[Saved entries]
=====
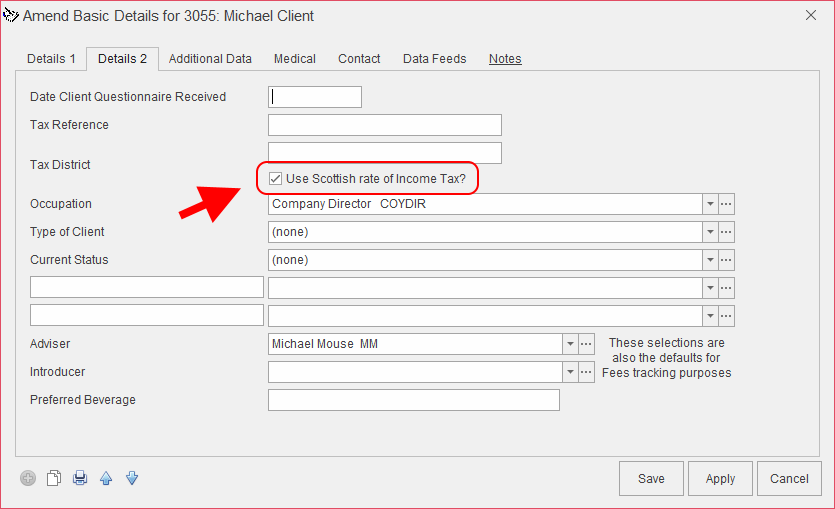Screen dimensions: 835x509
Task: Focus the Preferred Beverage text field
Action: coord(414,400)
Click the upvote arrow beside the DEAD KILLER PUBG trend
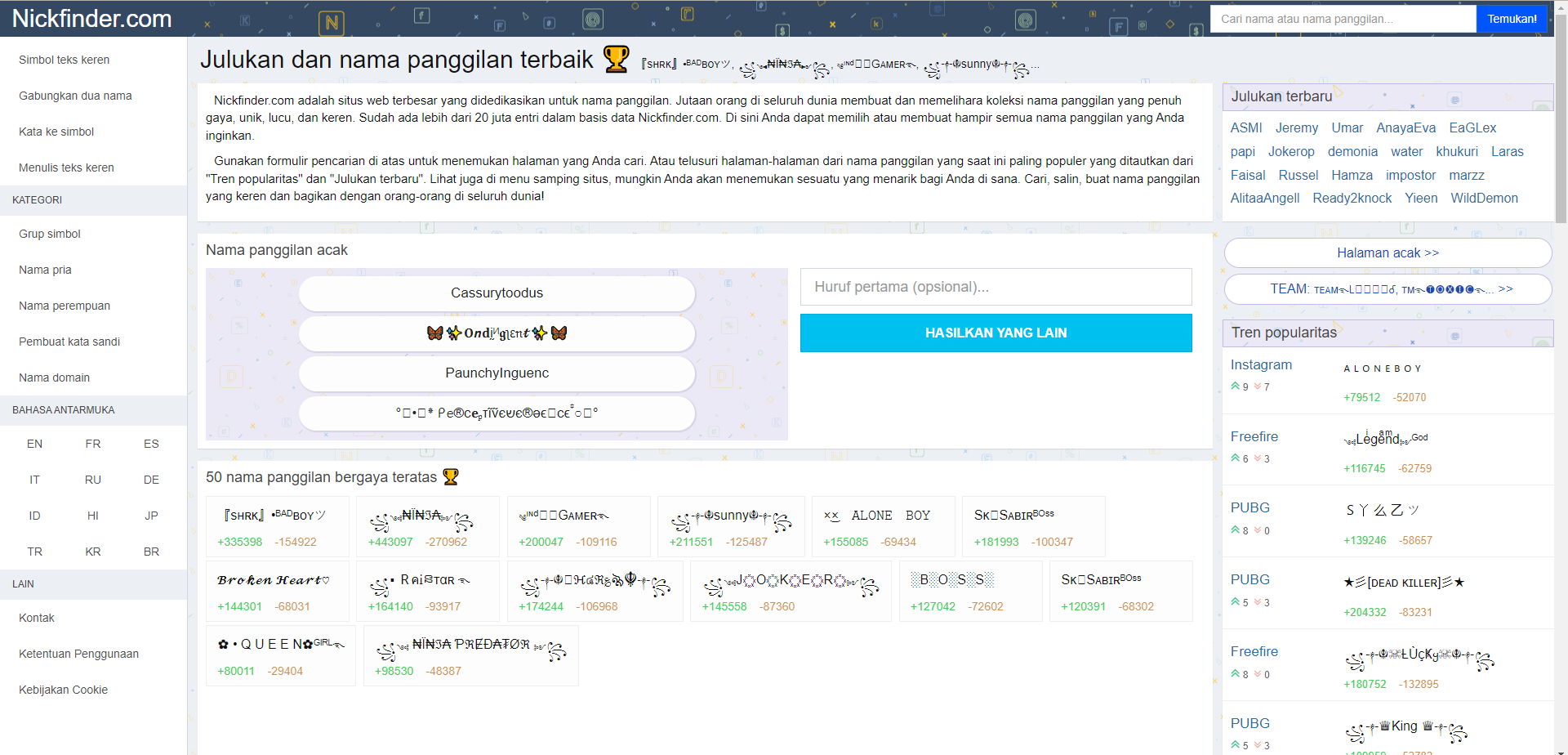 1235,602
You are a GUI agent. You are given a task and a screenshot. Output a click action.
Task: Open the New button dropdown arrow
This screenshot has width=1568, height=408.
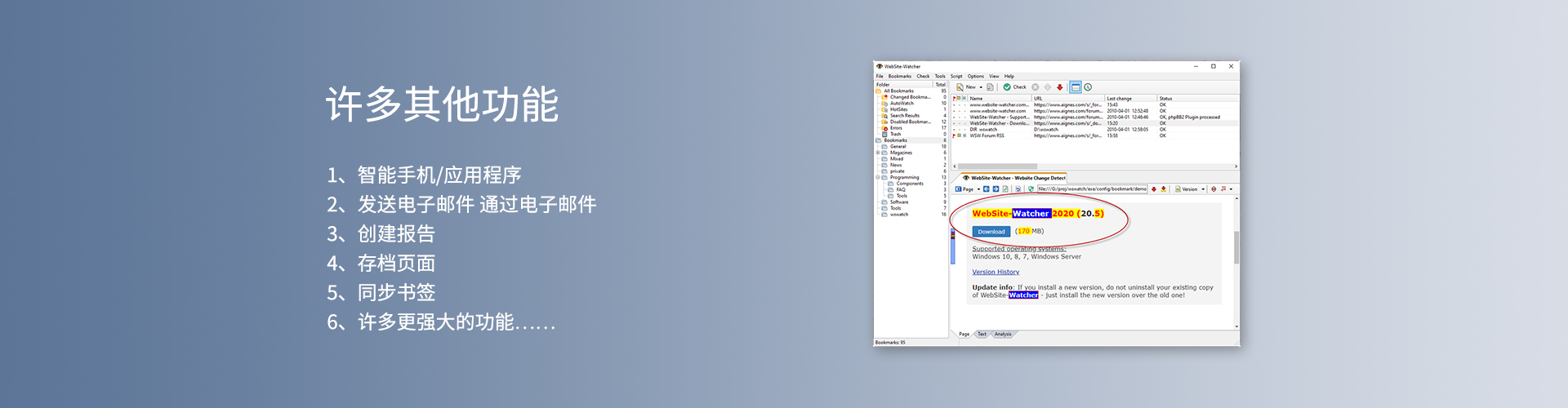pyautogui.click(x=981, y=87)
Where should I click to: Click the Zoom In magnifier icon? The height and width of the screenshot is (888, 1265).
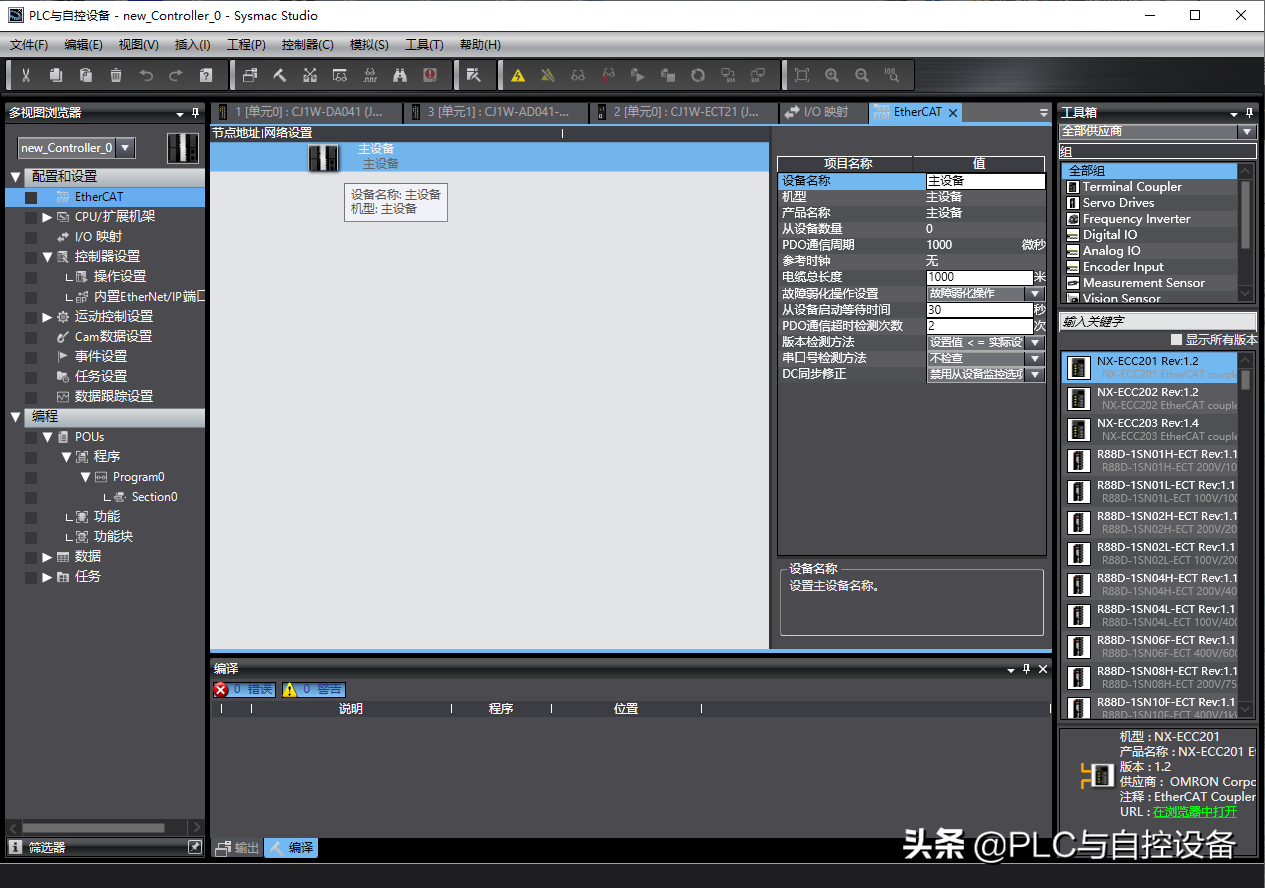click(x=832, y=75)
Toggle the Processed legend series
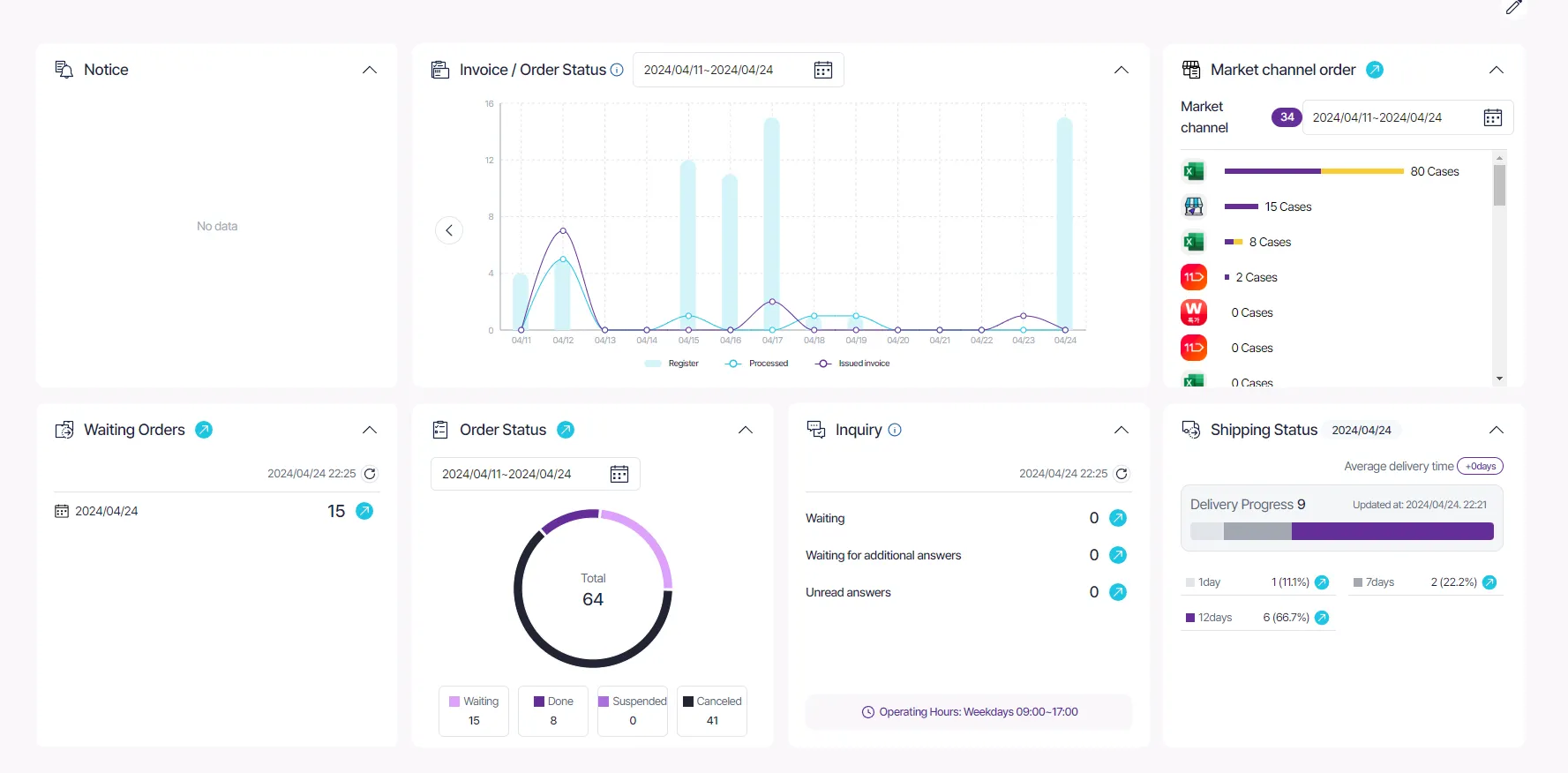The height and width of the screenshot is (773, 1568). (x=756, y=364)
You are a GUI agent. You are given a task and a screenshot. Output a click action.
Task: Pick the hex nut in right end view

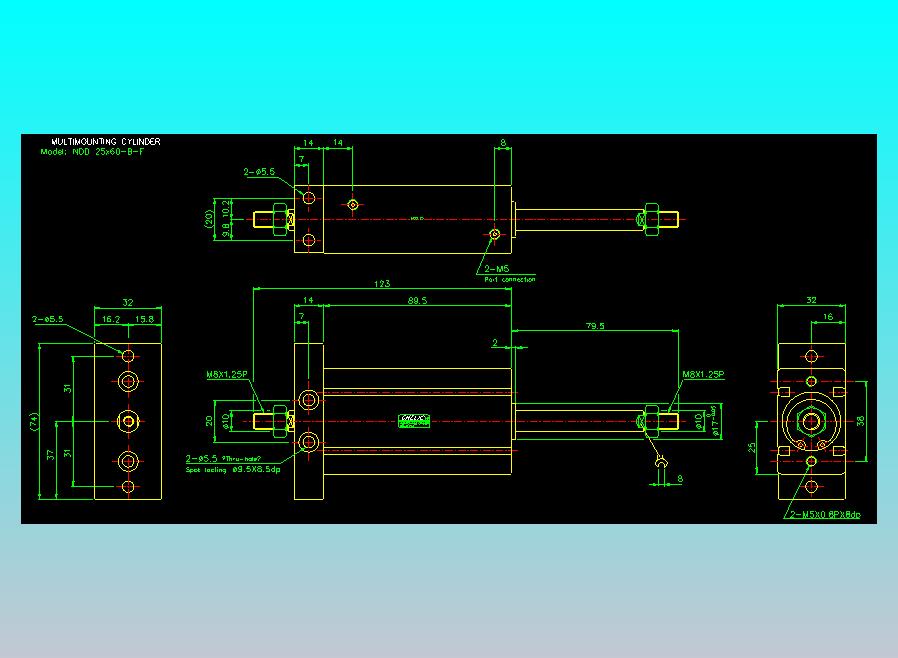pyautogui.click(x=811, y=421)
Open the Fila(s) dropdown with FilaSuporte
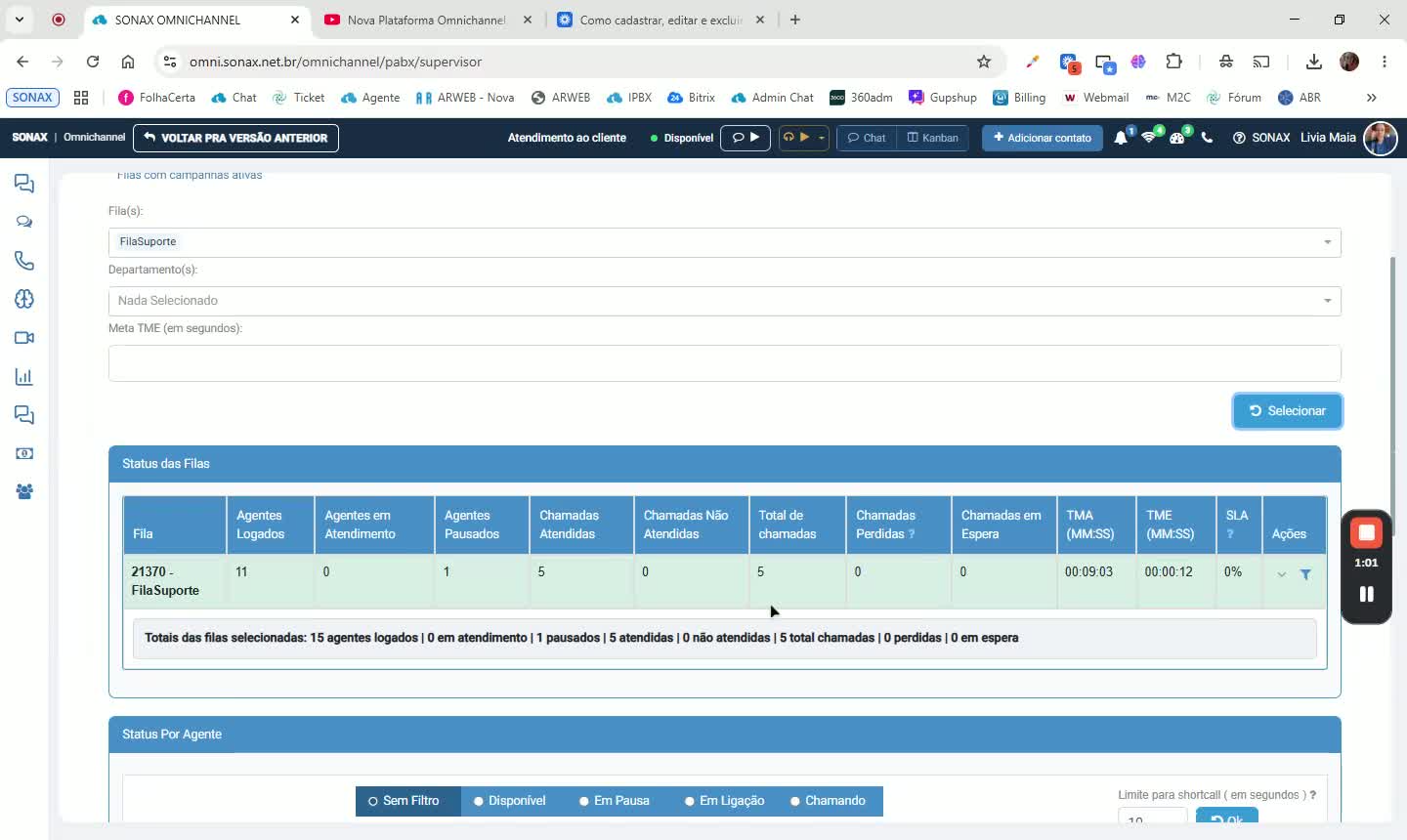Viewport: 1407px width, 840px height. (724, 242)
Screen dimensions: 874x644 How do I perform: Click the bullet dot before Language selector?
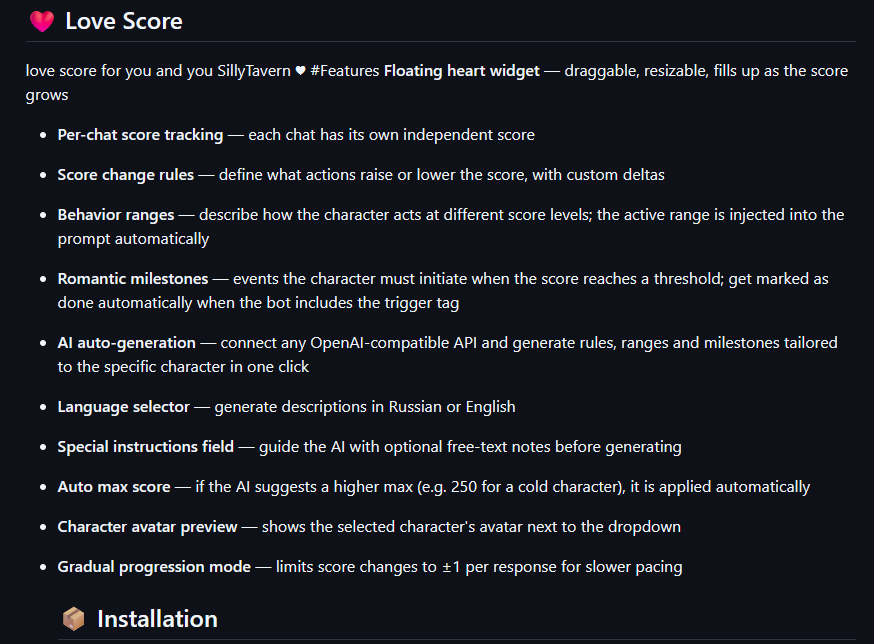tap(42, 408)
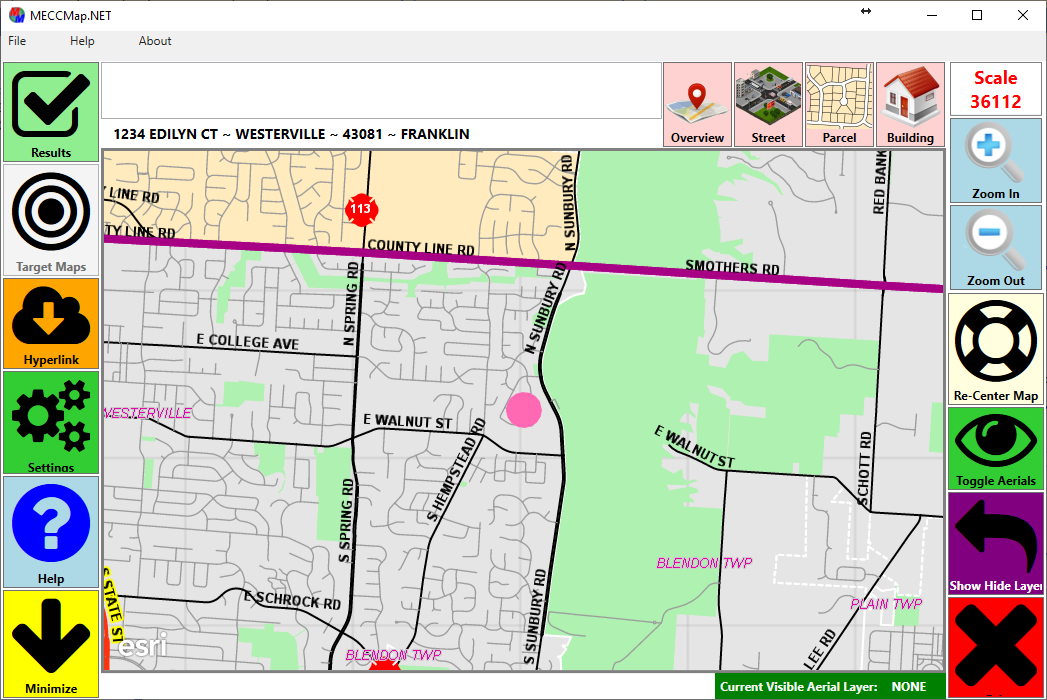Click Show Hide Layers arrow button
Viewport: 1047px width, 700px height.
995,543
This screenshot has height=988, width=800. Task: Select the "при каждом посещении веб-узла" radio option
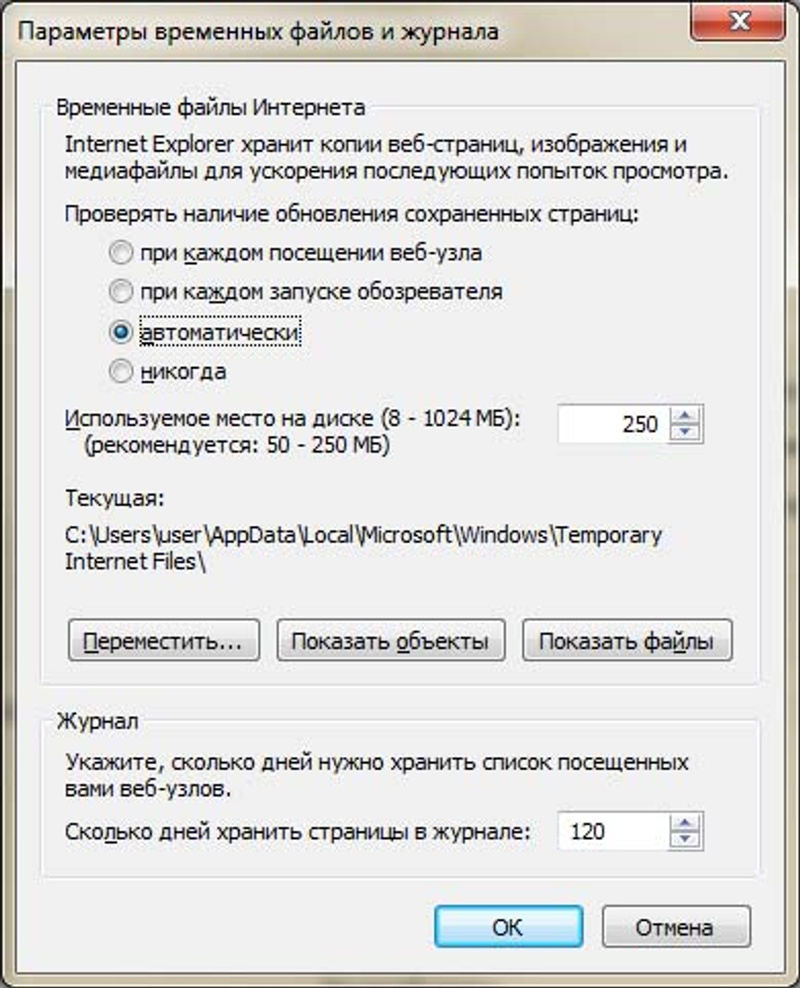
=====
Task to carry out: Line by line and exactly, reproduce the span from the line with "Click the upvote" through the end of the data above, both ends included, with pictures left out.

Answer section:
Click the upvote arrow beside the DEAD KILLER PUBG trend
 1235,602
You are a GUI agent. You are given a task and a screenshot. Output a click action.
Task: Open the New button dropdown arrow
This screenshot has width=1568, height=408.
pyautogui.click(x=981, y=87)
Where should I click to: Click the Zoom In magnifier icon? The height and width of the screenshot is (888, 1265).
click(x=832, y=75)
Toggle the Processed legend series
The height and width of the screenshot is (773, 1568). (x=756, y=364)
You are a GUI agent. You are given a task and a screenshot. Output a click action.
Task: Pick the hex nut in right end view

pyautogui.click(x=811, y=421)
Open the Fila(s) dropdown with FilaSuporte
Viewport: 1407px width, 840px height. (724, 242)
Screen dimensions: 874x644 How do I perform: Click the bullet dot before Language selector?
tap(42, 408)
Click Show Hide Layers arrow button
Viewport: 1047px width, 700px height.
995,543
This screenshot has height=988, width=800. Task: Select the "при каждом посещении веб-узла" radio option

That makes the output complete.